這時,昨日建議等待大炮的那名幕僚拱手道:“大人,既然攻打寨牆不力,不如暫時休整兩日,等大炮運來,轟擊寨牆,既可以恢複士氣,又可以減少傷亡,一舉兩得啊!”
大帳中的眾將紛紛附和,就差直接說出口,早就應該等待大炮的。隻是決定攻城的是鄭崇儉,這話太過冒犯他,所以沒人直接說出來。
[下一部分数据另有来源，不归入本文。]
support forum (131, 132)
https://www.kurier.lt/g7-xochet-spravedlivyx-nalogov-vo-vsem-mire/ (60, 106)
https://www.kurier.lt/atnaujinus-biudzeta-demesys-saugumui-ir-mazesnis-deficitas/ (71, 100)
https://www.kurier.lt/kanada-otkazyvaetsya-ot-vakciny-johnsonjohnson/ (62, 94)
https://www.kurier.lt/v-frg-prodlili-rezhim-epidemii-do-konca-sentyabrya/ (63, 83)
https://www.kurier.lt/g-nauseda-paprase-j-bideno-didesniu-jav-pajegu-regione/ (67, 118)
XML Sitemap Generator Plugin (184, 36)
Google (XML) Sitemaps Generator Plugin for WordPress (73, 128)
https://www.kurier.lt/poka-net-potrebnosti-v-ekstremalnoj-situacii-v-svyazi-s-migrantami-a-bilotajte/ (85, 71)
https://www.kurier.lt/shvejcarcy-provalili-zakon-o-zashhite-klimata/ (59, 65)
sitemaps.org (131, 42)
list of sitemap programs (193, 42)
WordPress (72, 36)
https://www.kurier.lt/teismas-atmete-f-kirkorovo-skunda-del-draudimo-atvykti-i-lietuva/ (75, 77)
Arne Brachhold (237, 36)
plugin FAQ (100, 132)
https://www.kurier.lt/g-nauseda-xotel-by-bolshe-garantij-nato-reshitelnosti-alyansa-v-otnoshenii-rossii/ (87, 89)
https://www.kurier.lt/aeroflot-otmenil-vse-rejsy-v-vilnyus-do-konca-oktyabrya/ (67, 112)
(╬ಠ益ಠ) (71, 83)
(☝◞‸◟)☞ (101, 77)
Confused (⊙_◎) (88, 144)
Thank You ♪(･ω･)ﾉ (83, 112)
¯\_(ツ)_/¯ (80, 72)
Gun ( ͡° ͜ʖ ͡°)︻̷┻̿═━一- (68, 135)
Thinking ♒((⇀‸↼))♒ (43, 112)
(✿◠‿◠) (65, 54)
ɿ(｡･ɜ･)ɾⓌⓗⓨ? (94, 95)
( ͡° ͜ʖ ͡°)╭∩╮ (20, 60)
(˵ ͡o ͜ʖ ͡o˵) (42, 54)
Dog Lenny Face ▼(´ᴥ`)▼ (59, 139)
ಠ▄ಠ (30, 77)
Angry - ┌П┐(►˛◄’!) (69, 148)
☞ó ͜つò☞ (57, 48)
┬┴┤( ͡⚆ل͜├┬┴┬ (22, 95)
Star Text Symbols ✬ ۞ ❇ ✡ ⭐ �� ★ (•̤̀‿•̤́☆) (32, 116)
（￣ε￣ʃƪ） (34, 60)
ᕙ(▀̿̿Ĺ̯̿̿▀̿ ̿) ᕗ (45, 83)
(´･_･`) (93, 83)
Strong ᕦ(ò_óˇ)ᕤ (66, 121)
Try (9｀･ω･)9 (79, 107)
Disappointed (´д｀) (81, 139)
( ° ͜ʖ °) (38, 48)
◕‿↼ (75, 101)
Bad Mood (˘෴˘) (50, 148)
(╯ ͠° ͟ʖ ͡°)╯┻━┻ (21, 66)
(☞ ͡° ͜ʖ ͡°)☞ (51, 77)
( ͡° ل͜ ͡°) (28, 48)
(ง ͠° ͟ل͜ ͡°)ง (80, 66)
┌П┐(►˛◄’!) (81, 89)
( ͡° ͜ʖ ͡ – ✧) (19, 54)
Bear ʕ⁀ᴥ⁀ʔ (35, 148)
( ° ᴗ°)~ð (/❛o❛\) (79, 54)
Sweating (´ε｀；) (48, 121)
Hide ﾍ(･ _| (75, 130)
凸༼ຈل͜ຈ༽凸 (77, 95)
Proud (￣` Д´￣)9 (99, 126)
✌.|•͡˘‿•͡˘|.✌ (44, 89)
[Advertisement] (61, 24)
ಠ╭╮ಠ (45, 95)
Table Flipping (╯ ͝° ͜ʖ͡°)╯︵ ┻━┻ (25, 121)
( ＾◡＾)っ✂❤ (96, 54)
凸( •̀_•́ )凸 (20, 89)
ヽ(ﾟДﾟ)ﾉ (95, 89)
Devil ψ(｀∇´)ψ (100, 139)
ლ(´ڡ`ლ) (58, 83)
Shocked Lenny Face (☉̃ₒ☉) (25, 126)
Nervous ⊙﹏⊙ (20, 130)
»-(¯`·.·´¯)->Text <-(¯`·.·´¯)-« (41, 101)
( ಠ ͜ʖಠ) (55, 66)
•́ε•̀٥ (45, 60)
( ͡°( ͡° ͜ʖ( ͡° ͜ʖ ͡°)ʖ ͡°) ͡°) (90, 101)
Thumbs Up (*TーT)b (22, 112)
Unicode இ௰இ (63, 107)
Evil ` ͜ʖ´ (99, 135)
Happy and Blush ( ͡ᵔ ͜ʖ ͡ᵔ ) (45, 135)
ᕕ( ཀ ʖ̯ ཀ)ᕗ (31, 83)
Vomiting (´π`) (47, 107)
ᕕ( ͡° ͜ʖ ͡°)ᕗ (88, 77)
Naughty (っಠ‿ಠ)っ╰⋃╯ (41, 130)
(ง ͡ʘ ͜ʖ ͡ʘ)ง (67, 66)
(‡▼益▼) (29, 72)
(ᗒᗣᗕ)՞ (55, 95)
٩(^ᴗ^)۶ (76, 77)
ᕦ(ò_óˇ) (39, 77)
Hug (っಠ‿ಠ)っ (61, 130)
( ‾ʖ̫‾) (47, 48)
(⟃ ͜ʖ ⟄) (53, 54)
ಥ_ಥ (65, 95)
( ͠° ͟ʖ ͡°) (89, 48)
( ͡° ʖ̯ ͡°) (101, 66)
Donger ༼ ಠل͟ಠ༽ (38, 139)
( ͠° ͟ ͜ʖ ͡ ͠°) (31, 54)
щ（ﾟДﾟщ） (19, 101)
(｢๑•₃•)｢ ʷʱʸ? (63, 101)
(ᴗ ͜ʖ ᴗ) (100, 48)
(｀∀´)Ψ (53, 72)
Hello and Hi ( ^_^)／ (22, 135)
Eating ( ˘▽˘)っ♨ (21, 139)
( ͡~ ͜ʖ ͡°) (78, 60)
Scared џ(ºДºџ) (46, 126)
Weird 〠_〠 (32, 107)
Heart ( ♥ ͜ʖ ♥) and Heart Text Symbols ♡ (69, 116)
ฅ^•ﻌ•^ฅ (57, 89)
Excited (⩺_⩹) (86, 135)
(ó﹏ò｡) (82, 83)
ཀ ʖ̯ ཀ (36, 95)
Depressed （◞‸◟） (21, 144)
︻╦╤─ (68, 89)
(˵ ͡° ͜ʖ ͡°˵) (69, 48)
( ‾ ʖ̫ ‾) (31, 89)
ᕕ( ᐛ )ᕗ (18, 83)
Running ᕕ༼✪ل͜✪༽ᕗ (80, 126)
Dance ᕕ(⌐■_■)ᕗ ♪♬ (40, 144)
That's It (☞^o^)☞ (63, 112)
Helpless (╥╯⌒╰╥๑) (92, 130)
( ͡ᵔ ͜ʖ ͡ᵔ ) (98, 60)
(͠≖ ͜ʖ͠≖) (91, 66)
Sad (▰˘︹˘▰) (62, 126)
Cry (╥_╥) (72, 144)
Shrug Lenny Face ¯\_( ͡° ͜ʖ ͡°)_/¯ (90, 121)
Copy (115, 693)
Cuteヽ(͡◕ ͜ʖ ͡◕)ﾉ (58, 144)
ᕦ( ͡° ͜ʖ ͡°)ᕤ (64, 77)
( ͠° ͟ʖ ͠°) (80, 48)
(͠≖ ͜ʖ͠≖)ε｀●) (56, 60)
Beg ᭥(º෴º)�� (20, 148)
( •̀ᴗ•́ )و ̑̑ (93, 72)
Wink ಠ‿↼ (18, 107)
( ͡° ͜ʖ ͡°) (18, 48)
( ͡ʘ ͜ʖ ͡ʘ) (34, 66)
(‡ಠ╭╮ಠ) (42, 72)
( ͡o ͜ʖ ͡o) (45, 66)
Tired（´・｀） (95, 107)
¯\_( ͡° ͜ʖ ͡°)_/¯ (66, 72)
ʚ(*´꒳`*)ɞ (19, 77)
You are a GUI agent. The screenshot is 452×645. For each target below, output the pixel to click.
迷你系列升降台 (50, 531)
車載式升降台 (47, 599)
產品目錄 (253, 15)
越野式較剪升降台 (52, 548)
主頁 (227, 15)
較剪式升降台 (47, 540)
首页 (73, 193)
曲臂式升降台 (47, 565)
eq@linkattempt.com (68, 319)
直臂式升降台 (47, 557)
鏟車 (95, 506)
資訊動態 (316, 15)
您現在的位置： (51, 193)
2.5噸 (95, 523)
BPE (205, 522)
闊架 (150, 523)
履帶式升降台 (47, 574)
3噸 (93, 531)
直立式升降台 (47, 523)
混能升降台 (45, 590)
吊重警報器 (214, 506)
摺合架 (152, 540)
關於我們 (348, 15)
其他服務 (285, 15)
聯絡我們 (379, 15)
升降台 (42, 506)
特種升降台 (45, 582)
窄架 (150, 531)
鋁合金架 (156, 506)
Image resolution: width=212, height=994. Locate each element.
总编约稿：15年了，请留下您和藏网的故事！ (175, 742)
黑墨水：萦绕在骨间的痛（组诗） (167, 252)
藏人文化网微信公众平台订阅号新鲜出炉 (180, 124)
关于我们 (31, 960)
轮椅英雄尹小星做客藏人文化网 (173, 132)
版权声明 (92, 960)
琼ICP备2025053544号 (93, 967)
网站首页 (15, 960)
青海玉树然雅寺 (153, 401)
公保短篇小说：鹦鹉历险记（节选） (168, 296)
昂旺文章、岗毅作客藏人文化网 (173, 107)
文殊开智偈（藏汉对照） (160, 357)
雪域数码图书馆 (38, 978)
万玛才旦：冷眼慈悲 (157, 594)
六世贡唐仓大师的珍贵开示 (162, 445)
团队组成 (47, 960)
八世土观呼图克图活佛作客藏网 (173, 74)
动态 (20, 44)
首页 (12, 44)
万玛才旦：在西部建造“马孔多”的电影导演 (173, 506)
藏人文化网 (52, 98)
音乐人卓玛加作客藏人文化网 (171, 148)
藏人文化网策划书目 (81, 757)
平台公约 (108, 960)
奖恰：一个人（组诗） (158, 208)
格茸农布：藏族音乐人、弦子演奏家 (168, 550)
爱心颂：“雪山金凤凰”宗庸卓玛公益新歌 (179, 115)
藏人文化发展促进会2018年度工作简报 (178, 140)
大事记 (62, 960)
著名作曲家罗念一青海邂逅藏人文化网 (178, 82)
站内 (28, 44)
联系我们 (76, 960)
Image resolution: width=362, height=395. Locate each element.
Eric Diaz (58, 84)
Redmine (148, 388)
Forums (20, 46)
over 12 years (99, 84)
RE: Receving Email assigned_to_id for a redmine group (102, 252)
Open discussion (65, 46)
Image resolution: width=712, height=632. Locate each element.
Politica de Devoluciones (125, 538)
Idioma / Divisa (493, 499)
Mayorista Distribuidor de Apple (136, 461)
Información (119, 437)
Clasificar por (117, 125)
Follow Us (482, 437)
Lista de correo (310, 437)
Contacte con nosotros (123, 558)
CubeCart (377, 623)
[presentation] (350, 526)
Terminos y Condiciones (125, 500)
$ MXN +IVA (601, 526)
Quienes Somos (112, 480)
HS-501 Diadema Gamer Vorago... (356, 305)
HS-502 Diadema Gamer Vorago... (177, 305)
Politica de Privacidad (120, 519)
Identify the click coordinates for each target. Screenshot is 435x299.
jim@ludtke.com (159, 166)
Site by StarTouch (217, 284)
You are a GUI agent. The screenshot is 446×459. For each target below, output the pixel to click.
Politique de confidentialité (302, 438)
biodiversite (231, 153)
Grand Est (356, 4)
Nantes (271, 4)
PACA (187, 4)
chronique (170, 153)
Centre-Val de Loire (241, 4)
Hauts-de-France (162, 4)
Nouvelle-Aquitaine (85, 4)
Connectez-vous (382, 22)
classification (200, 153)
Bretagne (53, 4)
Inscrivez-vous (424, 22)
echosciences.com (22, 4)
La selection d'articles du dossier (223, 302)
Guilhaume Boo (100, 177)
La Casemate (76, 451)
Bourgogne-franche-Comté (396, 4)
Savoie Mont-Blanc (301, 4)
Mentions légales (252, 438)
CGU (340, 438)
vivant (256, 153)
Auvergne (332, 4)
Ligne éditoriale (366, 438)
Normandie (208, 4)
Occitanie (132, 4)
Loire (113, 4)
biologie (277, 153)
鄭崇儉也知道自己的決定冒失了,此時順水推舟道:“既然如此,咱們就休整兩日,等大炮來了再說。”
此後兩日,官軍和義軍相安無事,李自成為了讓範青等人休息,親自帶領一群剛剛病愈的兵將,上寨子替代範青。
第三天,李自成的親兵李強急匆匆的到寨子裡找範青,說敵人有了情況。
範青急忙蹬上寨牆,隻見李自成、劉宗敏等人正向官軍營地方向眺望。隻見那邊來了好多騾車,拉著的物品頗為沉重,在峽穀外的泥土地上留下兩道深深的印痕,許多車輛都得兩三頭騾子才能拉動。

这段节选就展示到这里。